Magnetic micro/nanoparticles have brought sample treatment including wastewater and biological products some sunshine up to now. Compared to other processing techniques, microparticles have the advantages with faster analysis in large volumes of sample treatment [141] and smaller loss in solid-liquid mixture treatment. But the concerning applications should not be only connected to their nonspecific physical adsorption. The research focus in the future may be the modification of magnetic micro/nanoparticles. For example, molecularly imprinted polymer on the surface of magnetic micro/nanoparticles makes them have specific adsorption to different chemical substances. Therefore, they can remove pollutants from water samples more selectively and effectively.

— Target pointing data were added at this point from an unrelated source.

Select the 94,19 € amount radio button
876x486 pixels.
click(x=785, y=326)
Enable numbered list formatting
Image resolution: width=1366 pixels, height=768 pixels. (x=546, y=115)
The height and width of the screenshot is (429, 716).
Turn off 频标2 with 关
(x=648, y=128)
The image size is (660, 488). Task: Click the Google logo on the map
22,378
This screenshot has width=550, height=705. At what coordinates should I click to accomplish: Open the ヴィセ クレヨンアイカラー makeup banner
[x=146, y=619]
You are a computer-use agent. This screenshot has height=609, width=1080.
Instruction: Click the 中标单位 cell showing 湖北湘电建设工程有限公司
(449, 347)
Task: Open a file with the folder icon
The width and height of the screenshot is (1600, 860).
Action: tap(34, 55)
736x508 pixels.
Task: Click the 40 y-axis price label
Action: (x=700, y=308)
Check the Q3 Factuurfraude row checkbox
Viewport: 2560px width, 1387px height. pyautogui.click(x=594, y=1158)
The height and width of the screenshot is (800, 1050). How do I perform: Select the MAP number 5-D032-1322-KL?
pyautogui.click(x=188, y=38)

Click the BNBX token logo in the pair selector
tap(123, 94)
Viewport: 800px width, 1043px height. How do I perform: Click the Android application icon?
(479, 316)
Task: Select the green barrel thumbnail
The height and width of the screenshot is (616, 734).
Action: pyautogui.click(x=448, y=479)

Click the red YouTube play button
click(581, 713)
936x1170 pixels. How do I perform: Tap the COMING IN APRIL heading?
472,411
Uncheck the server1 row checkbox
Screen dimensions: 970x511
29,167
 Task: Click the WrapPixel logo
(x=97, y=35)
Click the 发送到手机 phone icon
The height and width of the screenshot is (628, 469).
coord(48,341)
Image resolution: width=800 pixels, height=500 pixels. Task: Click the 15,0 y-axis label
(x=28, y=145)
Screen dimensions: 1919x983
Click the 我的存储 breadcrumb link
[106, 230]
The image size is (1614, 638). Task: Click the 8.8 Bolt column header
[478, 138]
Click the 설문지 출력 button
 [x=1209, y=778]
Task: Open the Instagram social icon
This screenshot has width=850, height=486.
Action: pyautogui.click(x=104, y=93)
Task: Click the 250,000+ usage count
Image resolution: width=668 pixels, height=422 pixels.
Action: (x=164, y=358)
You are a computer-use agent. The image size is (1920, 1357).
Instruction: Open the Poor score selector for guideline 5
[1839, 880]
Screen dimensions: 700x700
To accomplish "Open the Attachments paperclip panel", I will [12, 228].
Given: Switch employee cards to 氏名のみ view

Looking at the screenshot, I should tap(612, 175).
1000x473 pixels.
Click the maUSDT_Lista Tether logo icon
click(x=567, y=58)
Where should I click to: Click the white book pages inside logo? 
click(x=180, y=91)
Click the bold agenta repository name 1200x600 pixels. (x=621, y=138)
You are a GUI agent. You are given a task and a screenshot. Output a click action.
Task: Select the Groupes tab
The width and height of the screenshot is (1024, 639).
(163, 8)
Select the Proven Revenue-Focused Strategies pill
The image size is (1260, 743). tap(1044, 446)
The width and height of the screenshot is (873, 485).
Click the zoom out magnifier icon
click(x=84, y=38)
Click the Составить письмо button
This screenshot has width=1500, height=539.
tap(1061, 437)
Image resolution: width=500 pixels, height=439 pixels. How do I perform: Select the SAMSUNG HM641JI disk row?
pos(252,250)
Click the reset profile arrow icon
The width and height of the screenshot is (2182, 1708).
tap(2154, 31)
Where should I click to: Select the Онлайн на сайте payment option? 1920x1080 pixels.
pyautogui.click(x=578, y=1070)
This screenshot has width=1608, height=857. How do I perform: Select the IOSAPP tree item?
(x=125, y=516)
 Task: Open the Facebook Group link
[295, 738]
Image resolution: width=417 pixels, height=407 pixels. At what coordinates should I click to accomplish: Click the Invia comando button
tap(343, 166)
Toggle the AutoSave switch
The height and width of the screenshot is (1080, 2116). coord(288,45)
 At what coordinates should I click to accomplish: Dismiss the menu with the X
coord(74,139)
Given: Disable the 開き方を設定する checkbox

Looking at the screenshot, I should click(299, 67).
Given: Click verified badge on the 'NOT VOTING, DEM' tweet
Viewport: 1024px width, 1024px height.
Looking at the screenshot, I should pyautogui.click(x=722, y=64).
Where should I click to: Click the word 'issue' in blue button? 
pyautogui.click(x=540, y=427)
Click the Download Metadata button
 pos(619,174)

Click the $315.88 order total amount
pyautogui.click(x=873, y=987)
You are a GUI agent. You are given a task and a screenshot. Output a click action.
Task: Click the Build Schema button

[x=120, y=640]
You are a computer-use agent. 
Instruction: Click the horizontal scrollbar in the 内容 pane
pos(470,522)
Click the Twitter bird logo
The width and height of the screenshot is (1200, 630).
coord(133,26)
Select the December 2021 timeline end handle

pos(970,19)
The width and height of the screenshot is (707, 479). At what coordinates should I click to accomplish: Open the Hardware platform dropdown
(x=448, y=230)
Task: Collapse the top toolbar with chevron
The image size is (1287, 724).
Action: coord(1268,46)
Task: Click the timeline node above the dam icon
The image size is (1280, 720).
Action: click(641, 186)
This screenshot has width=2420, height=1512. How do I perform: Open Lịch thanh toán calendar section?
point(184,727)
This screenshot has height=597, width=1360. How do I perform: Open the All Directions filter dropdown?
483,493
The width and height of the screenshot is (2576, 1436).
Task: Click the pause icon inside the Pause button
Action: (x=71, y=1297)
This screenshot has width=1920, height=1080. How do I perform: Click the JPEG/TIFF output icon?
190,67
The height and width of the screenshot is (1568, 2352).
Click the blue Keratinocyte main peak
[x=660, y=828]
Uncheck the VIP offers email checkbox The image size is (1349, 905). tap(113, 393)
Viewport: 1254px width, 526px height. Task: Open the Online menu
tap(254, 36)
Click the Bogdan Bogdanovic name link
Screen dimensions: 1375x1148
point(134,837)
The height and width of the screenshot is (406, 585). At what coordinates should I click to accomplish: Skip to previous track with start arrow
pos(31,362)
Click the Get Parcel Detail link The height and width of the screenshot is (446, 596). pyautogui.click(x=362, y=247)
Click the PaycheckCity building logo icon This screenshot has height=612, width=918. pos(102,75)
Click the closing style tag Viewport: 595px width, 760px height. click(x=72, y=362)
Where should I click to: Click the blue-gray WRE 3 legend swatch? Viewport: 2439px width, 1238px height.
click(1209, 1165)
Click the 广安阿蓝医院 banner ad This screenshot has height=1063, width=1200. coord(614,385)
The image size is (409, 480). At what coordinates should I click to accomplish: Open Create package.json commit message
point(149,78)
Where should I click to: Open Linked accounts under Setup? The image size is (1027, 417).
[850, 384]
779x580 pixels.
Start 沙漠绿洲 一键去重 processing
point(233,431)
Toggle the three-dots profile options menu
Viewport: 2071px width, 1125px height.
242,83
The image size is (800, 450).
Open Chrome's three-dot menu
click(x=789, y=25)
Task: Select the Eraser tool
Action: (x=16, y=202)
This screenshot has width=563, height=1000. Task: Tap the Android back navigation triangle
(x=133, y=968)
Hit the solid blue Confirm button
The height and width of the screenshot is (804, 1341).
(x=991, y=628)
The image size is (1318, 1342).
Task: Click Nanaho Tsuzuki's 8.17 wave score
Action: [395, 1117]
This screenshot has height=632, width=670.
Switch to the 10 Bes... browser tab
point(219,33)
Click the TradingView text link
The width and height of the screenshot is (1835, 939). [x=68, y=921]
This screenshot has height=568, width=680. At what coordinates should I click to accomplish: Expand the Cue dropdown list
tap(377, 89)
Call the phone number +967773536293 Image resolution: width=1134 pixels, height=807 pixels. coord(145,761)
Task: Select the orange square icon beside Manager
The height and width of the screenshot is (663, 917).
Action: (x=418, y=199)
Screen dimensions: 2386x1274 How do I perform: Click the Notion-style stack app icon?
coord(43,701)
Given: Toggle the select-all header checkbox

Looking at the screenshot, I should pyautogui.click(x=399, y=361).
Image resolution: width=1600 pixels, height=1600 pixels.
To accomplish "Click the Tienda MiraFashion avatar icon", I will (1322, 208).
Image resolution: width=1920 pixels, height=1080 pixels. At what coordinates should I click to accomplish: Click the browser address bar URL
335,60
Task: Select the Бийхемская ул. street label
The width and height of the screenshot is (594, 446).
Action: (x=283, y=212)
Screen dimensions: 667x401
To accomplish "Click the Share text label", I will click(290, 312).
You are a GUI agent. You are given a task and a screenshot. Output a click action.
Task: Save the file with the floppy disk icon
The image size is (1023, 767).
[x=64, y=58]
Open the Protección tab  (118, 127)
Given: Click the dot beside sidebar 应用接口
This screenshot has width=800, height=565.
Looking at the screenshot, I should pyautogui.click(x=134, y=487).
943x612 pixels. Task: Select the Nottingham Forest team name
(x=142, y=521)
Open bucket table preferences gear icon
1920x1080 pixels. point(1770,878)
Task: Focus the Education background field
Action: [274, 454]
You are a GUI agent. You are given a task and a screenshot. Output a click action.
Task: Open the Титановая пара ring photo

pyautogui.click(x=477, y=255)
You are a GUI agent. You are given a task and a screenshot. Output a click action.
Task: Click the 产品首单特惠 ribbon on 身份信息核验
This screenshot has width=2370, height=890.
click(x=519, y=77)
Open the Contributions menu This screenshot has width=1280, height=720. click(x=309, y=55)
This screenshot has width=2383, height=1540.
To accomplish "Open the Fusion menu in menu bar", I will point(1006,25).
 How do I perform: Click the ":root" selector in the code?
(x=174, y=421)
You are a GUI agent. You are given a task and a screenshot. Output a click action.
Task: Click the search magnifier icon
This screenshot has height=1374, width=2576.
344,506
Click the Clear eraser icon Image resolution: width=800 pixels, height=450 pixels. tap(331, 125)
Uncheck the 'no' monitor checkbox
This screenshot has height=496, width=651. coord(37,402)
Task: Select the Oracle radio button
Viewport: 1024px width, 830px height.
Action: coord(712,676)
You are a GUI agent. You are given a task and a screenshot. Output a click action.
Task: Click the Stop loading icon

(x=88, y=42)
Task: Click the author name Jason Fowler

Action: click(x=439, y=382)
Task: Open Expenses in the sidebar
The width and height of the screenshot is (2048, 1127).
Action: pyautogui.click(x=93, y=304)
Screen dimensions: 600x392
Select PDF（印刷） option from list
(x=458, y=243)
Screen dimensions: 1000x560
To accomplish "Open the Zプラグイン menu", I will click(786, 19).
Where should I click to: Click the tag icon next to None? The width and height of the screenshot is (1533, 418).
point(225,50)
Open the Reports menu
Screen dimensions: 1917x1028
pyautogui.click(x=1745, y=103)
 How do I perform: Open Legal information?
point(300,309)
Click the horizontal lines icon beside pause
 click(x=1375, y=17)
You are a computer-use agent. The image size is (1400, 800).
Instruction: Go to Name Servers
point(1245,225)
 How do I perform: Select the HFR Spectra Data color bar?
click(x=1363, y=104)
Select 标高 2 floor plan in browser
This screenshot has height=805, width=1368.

Magnetic catalysts, which can be applied in the field of green chemistry, organic synthesis and sustainable and benign chemical transformations, may replace traditional catalysts in the future. Magnetic materials in this field began only in around 2008 and continue growing increasingly year in and year out. Magnetic catalysts can be easily, fast and cost-effectively separated from the reaction medium. And the recyclability and highly stability are the salient features for the popularity and sustainable applications of magnetic catalysts [142]. To produce magnetic catalysts endowed with both magnetic and catalytic properties, magnetic nanoparticles are often combined with metal catalysts or enzymes, among which, surface functionalization of magnetic nanoparticles is a subtly designed way to bridge the gap between heterogeneous and homogeneous catalysis. However, they suffer from unwanted aggregation and high iron leaching which generates undesired iron sludge and limits their reusability after the treatment [143]. The former question has been improved by transplanting catalyst onto pre-synthesized magnetic nanoparticles, as well as by the functionalization and modification of magnetic nanoparticles, and coating or encapsulating with stabilizing materials such as polymers, ionic liquids and carbon. But it is challenging whether their persistent activity is maintained over a period of time due to the poisoning or leaching of the catalysts in the reactions. Thus, the development of new magnetic catalysts demands further research to overcome these problems [144].

In conclusion, although there have been many exciting practical and/or potential applications of magnetic micro/nanoparticles, considerable challenges and issues remain unsolved. Nevertheless, the whole trend undoubtedly is that further utilization of magnetic micro/nanoparticles would potentially lead to a most attractive and promising research area all over the world.